SHORT EXERCISE → Print the records from their first line through the line containing "navigator is located", including both ends, with every line exactly as it appears.

ENTRIES PROVIDED →
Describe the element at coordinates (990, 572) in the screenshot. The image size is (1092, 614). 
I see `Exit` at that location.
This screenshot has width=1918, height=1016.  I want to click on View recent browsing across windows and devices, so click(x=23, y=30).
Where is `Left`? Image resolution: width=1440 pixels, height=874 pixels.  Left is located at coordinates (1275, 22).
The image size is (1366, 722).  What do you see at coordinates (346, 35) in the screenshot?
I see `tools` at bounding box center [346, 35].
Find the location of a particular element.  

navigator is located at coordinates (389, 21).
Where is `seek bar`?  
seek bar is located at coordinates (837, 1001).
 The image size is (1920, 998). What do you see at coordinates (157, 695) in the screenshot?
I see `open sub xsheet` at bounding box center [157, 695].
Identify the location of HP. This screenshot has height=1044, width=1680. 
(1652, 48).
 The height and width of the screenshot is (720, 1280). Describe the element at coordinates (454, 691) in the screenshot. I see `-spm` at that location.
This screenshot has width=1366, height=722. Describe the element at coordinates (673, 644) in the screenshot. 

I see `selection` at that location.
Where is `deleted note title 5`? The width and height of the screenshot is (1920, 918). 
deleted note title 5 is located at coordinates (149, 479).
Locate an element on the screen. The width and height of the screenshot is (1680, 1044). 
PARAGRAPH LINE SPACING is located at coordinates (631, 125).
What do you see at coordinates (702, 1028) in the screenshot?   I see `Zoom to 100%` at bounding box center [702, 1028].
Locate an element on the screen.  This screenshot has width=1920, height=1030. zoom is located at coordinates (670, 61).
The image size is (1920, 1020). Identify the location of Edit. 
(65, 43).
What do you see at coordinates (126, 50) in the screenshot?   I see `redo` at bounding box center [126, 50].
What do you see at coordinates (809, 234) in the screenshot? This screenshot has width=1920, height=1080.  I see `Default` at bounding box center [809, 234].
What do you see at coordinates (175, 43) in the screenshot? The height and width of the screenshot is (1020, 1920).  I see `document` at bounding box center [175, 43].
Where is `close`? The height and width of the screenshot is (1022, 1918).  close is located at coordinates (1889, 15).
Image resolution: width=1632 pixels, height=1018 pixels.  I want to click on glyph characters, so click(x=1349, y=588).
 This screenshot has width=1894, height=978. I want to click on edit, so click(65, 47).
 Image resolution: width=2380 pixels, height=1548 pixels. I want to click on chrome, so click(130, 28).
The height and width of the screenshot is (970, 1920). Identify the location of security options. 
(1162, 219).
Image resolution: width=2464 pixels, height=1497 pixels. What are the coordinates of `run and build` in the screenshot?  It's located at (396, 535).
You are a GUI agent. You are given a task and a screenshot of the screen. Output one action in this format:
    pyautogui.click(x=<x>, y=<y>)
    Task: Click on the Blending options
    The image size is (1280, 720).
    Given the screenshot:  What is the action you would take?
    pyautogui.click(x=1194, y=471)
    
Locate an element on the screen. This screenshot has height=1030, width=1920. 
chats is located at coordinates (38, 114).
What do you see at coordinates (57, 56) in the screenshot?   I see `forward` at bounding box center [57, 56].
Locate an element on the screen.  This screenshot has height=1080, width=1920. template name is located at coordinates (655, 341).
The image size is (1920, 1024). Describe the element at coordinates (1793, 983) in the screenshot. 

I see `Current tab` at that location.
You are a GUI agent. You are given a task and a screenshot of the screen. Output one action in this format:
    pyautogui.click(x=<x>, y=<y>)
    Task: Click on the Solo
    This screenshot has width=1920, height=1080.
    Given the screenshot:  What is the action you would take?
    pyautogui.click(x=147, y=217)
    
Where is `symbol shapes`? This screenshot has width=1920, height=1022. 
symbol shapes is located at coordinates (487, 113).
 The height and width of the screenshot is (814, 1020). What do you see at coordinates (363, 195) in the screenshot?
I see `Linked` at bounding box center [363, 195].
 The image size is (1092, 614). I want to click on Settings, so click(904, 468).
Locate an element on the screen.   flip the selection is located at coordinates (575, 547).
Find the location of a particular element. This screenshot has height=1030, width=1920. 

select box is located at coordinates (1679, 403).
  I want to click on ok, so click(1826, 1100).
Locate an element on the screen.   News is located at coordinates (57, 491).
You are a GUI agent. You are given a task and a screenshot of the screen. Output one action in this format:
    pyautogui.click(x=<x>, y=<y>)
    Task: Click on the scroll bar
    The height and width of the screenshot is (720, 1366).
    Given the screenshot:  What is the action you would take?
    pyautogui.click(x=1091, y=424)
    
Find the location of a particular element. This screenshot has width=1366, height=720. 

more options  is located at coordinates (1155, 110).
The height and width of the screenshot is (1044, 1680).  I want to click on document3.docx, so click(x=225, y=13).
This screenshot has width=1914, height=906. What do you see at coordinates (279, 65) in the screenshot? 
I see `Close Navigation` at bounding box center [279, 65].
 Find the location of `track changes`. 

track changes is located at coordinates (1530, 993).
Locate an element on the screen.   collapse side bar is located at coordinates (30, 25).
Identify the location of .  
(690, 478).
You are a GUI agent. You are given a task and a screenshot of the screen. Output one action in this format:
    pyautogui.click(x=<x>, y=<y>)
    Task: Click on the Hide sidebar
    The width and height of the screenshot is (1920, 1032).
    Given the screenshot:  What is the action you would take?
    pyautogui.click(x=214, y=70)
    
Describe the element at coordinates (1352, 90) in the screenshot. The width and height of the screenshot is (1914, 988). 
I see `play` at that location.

REPLY TO THE TASK →
Describe the element at coordinates (990, 572) in the screenshot. The image size is (1092, 614). 
I see `Exit` at that location.
This screenshot has width=1918, height=1016.  I want to click on View recent browsing across windows and devices, so click(x=23, y=30).
Where is `Left`? Image resolution: width=1440 pixels, height=874 pixels.  Left is located at coordinates (1275, 22).
The image size is (1366, 722).  What do you see at coordinates (346, 35) in the screenshot?
I see `tools` at bounding box center [346, 35].
Find the location of a particular element.  

navigator is located at coordinates (389, 21).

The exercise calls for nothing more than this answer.